From the results in Table 1 and the SED plots on Fig. 5, it is visible that NonInv Ia and NonInv II give approximately equally good results. However, the used value for the stress ratio \(\gamma \) was acquired from the FE simulation. In reality, it is impossible to know this ratio specifically for each patient. This is a major disadvantage of the method NonInv I. To emphasize this, an estimation of the parameters was performed using the correct ratio (known from the simulation) and the incorrect ratio, i.e. the one used in Schulze-Bauer and Holzapfel (2003) and Stålhand (2009), which was based on experimental in vitro data. The method only performs well when the correct ratio is used (Table 1). The same conclusion can be drawn from the results of the sensitivity analysis of \(\gamma \) shown in Fig. 6. This makes the method NonInv II more ‘clinically friendly’. In addition, NonInv I considers the artery to be a thin-walled tube, which is not the case for NonInv II.

However, even NonInv II under- and overestimated some parameters. The largest errors were related to the parameter \(\alpha \), i.e. a parameter related to the contribution of collagen fibres describing the anisotropy between the axial and the circumferential direction. \(\alpha \) was overestimated with both non-invasive methods. This can be partially explained by the fact that the circumferential residual stresses were not taken into account. This statement is supported by the results from the two invasive approaches. It can be seen in Table 1 that if the residual stresses are assumed to be zero, the fitted value for \(\alpha \) is close to \(14.72^{\circ }\), which was an overestimation of almost 200 %. Another explanation can be that \(\alpha \), when fitted, loses its physical meaning. Similar remarks were reported in Haskett et al. (2010) where they compared results for \(\alpha \) obtained by small-angle light scattering (SALS) and parameter fitting from biaxial experiments performed on human aortic samples. For a group of samples which had an average measured angle from SALS of \(14.98^{\circ }\), they obtained a result of \(48.7^{\circ }\) from the fitting. The reported conclusion was that the regression fit was unable to predict the true angle of preferred fibre alignment.

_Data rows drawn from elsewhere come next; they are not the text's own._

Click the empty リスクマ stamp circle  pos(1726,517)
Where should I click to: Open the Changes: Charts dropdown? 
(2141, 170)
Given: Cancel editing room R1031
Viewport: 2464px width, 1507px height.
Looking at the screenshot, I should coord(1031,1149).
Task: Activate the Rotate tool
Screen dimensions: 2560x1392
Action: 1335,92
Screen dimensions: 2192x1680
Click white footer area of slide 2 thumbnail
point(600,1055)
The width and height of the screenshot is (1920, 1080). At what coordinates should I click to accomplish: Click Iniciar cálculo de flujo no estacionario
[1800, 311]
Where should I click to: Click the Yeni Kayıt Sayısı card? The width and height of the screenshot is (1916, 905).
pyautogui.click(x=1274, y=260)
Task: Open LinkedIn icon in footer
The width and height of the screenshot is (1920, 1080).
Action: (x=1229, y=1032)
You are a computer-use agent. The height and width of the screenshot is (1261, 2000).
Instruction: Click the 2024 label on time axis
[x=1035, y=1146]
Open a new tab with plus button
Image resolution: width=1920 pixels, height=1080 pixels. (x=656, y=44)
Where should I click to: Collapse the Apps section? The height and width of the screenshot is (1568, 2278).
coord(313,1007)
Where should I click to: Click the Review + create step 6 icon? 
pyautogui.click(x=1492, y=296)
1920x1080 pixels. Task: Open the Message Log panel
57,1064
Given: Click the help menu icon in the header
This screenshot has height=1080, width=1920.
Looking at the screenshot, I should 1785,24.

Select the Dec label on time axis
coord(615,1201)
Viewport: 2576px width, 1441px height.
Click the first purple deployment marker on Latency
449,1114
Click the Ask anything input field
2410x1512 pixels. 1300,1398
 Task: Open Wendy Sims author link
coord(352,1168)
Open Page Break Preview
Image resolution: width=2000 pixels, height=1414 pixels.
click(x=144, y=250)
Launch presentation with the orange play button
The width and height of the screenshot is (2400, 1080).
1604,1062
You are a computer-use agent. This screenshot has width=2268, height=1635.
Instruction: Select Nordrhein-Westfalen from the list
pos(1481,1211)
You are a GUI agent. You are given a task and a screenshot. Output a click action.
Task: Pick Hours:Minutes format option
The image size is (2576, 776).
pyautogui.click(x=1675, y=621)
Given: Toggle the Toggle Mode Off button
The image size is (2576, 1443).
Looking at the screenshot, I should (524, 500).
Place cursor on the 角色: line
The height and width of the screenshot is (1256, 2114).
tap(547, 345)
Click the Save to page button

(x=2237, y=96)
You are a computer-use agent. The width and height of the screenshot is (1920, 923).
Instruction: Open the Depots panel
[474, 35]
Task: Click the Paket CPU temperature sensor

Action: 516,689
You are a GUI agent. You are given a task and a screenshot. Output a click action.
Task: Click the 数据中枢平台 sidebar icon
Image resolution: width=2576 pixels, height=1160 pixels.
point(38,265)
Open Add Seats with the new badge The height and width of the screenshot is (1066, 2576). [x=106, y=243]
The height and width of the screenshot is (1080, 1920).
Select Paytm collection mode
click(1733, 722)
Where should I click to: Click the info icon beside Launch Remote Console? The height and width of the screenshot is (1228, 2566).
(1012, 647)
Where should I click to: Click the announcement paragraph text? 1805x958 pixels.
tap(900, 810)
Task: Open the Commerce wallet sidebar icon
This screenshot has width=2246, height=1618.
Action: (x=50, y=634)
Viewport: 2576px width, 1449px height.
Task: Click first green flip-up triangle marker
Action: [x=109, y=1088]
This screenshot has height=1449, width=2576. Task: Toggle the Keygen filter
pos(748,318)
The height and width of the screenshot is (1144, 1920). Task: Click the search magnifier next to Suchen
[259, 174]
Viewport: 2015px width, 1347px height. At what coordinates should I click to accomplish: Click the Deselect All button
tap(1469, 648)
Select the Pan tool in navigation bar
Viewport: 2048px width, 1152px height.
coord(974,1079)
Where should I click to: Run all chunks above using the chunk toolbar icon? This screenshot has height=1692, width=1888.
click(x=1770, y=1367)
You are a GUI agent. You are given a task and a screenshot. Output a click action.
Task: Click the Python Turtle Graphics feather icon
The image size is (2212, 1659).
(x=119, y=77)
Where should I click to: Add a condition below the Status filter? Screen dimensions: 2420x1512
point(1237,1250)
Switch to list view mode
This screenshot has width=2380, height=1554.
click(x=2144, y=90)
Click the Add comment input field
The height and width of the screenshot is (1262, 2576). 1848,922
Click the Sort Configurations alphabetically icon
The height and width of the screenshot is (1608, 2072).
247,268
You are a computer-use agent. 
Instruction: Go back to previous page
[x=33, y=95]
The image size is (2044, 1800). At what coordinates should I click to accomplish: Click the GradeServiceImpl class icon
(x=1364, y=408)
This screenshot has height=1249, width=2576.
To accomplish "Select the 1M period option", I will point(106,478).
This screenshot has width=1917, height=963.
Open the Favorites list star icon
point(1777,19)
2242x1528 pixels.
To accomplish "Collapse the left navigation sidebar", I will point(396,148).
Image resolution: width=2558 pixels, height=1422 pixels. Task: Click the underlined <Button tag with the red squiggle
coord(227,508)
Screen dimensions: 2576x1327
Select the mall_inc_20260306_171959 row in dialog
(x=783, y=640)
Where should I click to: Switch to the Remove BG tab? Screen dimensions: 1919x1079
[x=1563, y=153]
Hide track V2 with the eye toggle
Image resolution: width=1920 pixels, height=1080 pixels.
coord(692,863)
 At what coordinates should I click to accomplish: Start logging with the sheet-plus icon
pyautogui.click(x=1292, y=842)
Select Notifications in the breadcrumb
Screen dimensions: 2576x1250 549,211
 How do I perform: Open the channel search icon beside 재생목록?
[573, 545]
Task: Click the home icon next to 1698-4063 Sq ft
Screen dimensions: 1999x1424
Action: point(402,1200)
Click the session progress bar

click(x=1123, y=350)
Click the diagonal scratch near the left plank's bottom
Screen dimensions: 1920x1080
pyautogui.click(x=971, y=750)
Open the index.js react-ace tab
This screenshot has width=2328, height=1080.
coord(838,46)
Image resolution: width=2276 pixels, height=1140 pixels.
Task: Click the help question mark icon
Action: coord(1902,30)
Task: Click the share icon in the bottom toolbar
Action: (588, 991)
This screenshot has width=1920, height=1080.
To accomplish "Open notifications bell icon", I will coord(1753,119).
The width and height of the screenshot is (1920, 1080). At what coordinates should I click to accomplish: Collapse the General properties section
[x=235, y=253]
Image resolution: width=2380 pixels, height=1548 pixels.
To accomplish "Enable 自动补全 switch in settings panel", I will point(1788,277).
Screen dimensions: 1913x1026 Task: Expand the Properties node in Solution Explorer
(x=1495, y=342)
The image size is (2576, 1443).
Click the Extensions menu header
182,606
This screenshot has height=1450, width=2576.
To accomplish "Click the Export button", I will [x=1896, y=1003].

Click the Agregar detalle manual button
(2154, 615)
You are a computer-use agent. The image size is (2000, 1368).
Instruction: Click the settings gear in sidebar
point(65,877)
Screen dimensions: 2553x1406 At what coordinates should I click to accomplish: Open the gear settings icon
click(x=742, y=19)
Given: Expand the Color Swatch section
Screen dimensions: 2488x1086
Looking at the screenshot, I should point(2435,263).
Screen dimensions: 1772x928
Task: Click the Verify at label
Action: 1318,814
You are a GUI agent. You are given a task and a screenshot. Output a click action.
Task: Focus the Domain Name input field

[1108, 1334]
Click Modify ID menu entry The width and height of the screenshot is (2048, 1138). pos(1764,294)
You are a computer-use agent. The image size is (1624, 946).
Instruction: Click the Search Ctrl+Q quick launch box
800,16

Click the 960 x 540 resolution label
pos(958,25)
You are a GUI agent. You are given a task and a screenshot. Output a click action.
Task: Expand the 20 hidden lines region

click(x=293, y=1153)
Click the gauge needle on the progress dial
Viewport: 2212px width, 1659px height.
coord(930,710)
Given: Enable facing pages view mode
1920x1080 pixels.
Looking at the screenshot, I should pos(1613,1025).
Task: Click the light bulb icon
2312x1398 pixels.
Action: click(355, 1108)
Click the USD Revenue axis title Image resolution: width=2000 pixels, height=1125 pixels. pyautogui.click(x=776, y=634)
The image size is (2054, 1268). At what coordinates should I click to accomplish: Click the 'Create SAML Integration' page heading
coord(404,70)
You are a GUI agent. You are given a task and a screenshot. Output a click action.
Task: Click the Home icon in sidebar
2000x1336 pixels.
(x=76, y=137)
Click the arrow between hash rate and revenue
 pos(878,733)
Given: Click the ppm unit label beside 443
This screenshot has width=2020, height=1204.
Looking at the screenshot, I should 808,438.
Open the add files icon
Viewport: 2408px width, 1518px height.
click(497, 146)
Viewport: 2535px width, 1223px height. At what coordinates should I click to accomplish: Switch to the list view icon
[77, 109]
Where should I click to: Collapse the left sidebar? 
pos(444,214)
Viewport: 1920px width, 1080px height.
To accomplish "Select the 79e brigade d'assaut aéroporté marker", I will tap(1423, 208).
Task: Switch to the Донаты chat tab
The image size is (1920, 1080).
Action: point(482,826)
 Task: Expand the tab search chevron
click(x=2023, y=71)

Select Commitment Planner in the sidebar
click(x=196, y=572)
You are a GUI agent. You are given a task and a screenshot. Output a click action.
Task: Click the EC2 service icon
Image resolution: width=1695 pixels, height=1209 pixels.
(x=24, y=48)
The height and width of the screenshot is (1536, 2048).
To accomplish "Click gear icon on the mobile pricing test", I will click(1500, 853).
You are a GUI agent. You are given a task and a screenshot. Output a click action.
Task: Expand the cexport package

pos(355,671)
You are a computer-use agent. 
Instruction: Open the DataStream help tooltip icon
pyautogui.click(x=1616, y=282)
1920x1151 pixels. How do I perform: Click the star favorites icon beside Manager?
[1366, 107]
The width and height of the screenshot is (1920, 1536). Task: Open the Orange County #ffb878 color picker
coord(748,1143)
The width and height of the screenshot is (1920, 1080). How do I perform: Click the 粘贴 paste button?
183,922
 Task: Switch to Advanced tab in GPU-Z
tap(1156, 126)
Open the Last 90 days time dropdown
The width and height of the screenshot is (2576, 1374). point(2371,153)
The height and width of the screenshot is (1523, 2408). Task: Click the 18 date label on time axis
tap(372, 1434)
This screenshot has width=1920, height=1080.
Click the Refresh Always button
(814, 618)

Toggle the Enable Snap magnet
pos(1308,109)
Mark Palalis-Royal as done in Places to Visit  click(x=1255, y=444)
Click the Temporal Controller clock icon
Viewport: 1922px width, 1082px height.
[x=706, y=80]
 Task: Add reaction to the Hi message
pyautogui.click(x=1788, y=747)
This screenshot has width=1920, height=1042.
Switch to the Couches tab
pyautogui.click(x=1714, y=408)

The stiffness of the collagen fibres \((k_1)\) is underestimated if the NonInv II approach is used. The same remarks as for \(\alpha \), related to the opening angle, are valid here. The underestimation comes as a result of not taking into account the opening angle. If the unloaded configuration is chosen as a reference configuration, it is assumed that in the beginning, collagen fibres are not contributing at all, while in reality they are already slightly recruited.

In summary, all non-invasive approaches performed in this paper give results that deviate from the real values. Hence, the parameters obtained as such should be interpreted and used with great caution. It can be expected that if the deviation in this idealized case is already present, the results from actual non-invasive measurements and parameter estimation will vary even more. The obtained parameters, if used for simulation purposes, will result in an overestimation of the strain energy and consequently an overestimation of the stresses.

Nevertheless, the \(NonInv \; II \) approach already enables us to study relative patient variations in material properties based on non-invasive population studies such as Asklepios study (Rietzschel et al. 2007). This will already bring us one step closer to clinical use.

To conclude, this study suggests a new energy-based method for the constitutive parameter estimation of arterial tissue from non-invasive pressure and diameter measurements. The method is more accurate than the previous method due to the thick-walled tube approach and the enforcement of two energy-related conditions. Additionally, it does not require any knowledge regarding the ratio of stresses, making it also more robust and more appropriate for clinical use.